Recently, we disrupted both PPT1 and PPT2 genes in mice and showed that homozygous PPT1 knockout mice have a neurodegenerative disorder that closely parallels infantile Batten disease (10). Most PPT1 knockout mice are terminal by 10 mo of age. Preliminary analysis of homozygous PPT2 knockout mice at 10 mo had shown the development of scant autofluorescent storage material in the brain and a neurological phenotype in a proportion of the animals. In the current article, we have extended the observation of these PPT2 knockout mice throughout their natural lifespan and analyzed their behavioral and histopathological features. We find that, rather than a typical form of NCL, the mice exhibit an unusual NCL with extraneuronal features.
Materials and Methods
Behavioral Studies. Details concerning the construction of the PPT2 knockout mouse strain have been reported (10). All studies were performed by using PPT2 homozygous knockout (or WT control) mice on a mixed C57BL/6J × 129S6/SvEvTac background. A tail suspension test was performed by grasping the tail and holding the mouse ≈1 foot from a solid surface for 30 sec (11). The test was considered positive if all four limbs came to the midline and remained in place for several seconds. No phenotypic abnormalities were seen in heterozygous mice. Controls in behavioral studies included both WT and heterozygous littermates, and the observer was blinded as to the genotypes of the animal.

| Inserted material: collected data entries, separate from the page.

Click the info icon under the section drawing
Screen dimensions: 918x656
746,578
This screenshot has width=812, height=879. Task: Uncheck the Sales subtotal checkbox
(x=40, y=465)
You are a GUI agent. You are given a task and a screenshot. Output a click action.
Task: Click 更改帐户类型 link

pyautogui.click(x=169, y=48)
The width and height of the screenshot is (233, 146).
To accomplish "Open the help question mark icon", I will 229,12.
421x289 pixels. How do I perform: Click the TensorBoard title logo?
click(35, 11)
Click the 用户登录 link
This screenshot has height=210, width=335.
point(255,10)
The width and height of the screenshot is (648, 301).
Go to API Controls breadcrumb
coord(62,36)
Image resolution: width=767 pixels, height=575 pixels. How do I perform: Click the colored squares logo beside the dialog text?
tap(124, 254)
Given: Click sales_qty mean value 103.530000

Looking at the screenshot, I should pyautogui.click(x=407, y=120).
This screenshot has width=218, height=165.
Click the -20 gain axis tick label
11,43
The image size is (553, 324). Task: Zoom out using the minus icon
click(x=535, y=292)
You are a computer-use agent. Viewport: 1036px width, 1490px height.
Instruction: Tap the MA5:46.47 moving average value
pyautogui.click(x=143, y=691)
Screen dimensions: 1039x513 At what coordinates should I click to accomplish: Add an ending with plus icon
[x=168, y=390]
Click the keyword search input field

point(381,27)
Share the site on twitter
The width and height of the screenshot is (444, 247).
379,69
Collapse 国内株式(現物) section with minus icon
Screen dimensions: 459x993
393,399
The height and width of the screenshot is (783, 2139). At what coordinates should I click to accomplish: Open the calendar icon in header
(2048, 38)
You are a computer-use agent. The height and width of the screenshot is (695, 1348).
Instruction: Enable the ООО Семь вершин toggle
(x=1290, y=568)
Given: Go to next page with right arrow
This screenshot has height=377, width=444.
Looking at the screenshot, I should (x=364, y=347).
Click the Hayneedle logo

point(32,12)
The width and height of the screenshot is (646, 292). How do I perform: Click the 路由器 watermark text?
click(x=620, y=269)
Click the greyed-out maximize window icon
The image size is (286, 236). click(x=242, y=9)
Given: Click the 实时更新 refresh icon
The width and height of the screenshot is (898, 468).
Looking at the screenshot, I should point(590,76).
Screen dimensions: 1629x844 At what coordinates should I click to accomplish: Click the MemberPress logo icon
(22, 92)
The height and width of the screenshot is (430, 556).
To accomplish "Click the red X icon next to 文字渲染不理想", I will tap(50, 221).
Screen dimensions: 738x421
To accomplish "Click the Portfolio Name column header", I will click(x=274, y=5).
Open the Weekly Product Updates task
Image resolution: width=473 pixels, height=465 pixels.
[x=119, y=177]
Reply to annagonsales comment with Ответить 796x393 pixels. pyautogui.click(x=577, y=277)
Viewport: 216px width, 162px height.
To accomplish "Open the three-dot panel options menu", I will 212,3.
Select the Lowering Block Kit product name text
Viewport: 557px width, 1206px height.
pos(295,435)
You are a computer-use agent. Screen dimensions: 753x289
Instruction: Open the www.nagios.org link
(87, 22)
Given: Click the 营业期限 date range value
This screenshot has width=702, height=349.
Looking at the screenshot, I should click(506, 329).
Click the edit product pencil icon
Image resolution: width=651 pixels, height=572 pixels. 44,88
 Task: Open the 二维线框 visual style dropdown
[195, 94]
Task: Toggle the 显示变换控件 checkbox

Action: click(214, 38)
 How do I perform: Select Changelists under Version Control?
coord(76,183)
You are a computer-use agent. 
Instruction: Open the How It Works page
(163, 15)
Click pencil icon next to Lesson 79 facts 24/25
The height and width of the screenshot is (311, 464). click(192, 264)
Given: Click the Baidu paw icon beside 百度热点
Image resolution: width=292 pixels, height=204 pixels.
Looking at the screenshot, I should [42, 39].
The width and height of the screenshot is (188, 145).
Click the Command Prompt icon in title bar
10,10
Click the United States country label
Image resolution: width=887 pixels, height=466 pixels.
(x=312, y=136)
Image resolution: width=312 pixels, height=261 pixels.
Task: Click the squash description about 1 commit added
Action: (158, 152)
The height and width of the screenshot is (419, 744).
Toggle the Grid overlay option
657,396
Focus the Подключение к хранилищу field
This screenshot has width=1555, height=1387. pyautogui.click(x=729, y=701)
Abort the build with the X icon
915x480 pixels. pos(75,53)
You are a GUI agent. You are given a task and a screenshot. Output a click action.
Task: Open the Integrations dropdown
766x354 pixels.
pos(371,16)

Histological Studies. Age-matched WT and PPT2 knockout mice were killed by pentobarbital overdose and perfused transcardially with cold, heparinized physiological saline followed by 4% formaldehyde, freshly prepared from paraformaldehyde, in PBS, pH 7.4. Tissues were harvested, dehydrated and paraffinembedded, and sectioned according to standard protocols. Serial sections (5 μM) were deparaffinized and stained with routine hematoxylin/eosin or Sevier–Munger stain (12) for pathological evaluation, or left unstained and coverslipped with Vectashield (Vector Laboratories) for evaluation of autofluorescent pigment (excitation 470 ± 20 nm, emission 525 ± 25 nm). Femurs were decalcified in 15% EDTA for 1 wk before processing for paraffin embedding. Bone marrow was counterstained with Hoechst 33342 dye (Molecular Probes) to visualize cell nuclei.
Immunohistochemistry. Immunohistochemistry was performed as indicated in the figure legends by using polyclonal chicken anti-rat PPT2 at a dilution of 1:100 or polyclonal goat anti-cathepsin D (Santa Cruz Biotechnology) according to the directions supplied by the manufacturer. Biotinylated anti-CD45R/B220 and anti-mac3 (Pharmingen) were used to visualize B cells and macrophages in spleen and bone marrow, respectively, by using species-specific secondary Abs and avidin/biotin/peroxidase reagents (Ventana BioTek Solutions, Tucson, AZ). Fixation, permeabilization, and staining runs were carried out in exact parallel to ensure comparative significance between groups (13).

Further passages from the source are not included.